### Aim of the task
Filter the entries for the word "cell". Copy each line that has it.

** Opening Excerpted records block **

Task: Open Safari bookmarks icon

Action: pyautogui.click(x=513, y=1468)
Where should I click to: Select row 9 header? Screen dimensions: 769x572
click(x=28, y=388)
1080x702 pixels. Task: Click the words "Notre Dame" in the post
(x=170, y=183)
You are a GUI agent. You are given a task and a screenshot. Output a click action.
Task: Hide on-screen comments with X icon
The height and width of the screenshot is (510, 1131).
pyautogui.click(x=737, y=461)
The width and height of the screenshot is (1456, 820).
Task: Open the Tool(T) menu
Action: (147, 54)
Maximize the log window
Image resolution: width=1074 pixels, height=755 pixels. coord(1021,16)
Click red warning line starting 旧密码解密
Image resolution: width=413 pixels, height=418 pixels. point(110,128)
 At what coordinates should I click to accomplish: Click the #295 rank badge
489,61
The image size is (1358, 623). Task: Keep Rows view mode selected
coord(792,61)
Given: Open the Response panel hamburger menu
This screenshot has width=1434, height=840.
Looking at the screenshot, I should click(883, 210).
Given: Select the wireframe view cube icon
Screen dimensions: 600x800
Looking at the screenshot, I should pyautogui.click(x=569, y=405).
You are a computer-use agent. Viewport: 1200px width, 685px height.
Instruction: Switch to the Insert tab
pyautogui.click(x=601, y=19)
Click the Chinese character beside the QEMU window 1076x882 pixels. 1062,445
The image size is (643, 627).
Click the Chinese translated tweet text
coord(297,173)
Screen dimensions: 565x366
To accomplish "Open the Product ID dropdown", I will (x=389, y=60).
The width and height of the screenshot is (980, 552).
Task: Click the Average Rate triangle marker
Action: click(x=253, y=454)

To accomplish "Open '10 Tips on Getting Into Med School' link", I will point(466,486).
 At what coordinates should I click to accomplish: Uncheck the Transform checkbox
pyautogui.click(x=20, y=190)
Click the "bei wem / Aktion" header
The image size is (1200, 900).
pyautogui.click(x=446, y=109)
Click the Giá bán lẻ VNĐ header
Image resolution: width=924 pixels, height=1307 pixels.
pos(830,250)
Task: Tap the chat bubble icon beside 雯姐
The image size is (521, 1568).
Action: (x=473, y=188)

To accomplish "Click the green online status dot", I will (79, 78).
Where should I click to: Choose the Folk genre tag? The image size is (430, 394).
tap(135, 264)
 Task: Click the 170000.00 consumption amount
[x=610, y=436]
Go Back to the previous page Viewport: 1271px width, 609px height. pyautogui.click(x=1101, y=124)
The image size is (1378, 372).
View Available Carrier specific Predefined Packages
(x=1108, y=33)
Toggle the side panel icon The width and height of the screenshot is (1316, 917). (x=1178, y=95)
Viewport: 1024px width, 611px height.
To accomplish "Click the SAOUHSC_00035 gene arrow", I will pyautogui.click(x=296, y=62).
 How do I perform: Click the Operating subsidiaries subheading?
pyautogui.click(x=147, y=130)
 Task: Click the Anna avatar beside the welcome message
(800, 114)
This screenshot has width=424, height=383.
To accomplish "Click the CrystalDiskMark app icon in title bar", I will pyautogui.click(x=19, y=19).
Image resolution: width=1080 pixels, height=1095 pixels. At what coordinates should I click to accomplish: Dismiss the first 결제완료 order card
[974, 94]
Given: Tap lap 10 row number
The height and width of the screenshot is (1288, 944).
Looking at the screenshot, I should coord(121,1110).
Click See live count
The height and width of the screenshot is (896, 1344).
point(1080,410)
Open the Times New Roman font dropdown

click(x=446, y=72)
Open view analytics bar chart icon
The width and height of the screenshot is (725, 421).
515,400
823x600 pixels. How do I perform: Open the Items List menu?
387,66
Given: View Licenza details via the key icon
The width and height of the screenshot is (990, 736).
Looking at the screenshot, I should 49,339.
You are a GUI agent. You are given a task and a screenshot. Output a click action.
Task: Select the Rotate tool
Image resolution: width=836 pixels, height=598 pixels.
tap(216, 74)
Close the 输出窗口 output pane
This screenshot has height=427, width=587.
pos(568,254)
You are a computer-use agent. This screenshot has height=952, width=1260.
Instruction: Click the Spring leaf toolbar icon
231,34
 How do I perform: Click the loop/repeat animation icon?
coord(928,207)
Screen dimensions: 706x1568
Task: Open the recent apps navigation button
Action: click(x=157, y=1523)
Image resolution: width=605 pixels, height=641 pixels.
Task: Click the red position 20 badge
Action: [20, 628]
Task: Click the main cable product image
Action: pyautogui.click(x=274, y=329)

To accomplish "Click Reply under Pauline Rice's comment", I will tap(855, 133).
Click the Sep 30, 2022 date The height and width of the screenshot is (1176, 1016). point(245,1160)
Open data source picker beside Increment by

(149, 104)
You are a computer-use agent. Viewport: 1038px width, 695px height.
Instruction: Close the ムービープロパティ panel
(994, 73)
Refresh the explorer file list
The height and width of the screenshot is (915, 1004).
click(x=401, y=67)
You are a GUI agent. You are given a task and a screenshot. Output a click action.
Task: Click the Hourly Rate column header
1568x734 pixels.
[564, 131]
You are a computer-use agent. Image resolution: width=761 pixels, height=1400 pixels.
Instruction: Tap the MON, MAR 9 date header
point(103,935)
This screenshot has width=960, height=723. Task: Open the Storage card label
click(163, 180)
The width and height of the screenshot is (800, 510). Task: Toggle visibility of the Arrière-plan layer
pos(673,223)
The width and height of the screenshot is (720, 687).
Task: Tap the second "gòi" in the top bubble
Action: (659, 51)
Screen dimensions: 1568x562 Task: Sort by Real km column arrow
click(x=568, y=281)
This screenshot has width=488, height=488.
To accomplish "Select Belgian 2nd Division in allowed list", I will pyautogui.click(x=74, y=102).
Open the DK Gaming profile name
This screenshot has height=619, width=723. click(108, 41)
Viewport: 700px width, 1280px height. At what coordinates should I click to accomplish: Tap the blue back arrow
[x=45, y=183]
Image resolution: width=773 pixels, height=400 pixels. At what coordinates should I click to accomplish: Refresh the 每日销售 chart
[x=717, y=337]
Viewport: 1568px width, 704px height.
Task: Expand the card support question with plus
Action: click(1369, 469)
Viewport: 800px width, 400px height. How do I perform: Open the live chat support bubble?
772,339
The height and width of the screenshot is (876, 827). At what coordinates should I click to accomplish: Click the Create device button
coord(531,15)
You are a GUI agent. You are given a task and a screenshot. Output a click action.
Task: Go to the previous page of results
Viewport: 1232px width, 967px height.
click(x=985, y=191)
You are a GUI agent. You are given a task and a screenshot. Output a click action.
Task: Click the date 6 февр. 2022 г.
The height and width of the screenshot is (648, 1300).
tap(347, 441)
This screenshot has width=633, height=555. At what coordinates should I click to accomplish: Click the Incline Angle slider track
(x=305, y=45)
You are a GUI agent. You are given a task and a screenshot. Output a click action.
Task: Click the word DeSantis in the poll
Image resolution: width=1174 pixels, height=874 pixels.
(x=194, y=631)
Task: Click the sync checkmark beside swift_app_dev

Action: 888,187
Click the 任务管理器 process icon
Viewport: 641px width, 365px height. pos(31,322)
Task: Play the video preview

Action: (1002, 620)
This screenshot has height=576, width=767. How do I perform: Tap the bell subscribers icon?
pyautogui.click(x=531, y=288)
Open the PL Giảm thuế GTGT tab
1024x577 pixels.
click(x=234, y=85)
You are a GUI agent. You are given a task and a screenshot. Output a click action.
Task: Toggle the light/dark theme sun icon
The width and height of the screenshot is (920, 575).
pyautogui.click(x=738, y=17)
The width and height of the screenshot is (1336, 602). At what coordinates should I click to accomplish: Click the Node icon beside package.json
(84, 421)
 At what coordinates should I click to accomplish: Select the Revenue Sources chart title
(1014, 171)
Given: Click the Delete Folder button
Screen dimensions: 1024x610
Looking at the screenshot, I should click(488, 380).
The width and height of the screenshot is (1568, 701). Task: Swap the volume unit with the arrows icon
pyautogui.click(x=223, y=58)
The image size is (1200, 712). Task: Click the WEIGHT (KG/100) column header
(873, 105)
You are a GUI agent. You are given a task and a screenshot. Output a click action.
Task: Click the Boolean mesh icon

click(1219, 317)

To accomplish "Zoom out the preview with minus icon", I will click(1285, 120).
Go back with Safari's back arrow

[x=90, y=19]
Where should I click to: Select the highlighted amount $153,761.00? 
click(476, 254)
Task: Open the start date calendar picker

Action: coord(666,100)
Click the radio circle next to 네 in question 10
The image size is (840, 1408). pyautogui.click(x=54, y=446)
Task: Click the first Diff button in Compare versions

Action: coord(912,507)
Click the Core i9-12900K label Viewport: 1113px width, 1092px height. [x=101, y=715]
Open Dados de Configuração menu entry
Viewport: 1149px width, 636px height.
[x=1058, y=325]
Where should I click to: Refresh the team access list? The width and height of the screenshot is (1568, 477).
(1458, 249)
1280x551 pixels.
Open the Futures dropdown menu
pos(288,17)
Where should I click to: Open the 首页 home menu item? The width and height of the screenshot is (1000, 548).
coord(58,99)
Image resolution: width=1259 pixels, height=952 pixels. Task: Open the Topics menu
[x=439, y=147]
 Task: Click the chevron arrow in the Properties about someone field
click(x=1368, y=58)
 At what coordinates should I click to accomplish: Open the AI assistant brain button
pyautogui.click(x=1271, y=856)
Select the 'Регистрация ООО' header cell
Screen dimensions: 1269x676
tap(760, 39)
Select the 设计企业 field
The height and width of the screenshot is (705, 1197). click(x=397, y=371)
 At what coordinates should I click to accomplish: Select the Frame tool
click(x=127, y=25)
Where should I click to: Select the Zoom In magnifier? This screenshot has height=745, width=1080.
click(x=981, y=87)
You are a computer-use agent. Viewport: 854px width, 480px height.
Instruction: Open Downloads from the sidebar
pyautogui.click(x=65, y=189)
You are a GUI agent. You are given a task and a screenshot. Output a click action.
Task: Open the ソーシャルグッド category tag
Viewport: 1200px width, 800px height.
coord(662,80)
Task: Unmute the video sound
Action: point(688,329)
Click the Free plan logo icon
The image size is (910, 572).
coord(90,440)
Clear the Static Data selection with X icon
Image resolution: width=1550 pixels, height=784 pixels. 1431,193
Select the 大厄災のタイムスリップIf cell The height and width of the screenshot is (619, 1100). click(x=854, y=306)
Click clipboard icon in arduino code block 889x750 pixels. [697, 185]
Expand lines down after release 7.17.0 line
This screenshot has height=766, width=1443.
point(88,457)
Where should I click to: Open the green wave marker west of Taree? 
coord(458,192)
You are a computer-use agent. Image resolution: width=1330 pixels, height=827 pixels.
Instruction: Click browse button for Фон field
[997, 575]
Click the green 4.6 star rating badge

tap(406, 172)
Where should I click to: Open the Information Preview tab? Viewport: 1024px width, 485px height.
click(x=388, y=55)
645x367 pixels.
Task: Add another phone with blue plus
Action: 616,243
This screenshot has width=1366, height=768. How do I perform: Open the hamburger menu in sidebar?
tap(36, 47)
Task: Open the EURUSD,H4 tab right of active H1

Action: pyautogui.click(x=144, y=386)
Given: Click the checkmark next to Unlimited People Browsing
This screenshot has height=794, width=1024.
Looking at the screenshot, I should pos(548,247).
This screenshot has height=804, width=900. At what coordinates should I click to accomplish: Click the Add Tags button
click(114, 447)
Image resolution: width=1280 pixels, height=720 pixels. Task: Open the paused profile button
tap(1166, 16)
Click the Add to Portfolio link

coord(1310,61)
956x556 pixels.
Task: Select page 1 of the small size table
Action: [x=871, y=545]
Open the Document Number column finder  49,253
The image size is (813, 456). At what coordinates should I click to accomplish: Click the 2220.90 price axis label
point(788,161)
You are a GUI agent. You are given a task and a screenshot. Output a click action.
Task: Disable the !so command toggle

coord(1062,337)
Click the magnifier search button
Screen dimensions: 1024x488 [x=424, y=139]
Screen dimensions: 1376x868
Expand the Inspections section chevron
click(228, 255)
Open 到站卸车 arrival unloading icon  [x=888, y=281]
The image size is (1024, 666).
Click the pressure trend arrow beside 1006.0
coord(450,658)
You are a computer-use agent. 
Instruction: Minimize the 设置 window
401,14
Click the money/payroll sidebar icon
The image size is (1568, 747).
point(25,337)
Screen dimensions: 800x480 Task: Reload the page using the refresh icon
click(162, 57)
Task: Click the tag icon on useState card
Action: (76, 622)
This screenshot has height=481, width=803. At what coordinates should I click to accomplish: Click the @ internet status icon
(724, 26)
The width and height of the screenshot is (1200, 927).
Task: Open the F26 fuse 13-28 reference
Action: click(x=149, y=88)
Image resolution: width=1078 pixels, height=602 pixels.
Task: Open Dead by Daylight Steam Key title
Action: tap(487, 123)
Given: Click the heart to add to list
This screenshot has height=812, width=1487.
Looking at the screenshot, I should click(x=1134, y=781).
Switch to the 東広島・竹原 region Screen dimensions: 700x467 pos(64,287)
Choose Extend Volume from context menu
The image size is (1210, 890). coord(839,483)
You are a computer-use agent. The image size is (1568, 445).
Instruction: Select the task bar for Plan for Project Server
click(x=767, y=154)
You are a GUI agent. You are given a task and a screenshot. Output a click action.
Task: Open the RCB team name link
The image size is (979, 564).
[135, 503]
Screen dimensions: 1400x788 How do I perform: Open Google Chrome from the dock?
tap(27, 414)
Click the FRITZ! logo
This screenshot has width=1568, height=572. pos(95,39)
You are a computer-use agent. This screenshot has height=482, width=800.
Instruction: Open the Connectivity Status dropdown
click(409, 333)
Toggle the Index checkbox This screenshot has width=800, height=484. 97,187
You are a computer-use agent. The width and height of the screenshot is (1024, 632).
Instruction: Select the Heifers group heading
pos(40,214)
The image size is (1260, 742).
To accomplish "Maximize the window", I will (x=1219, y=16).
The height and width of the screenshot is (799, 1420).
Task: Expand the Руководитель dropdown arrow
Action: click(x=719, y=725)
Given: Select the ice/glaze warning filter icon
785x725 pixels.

** Closing Excerpted records block **

### Task output
Select the 'Регистрация ООО' header cell
Select the 大厄災のタイムスリップIf cell The height and width of the screenshot is (619, 1100). click(x=854, y=306)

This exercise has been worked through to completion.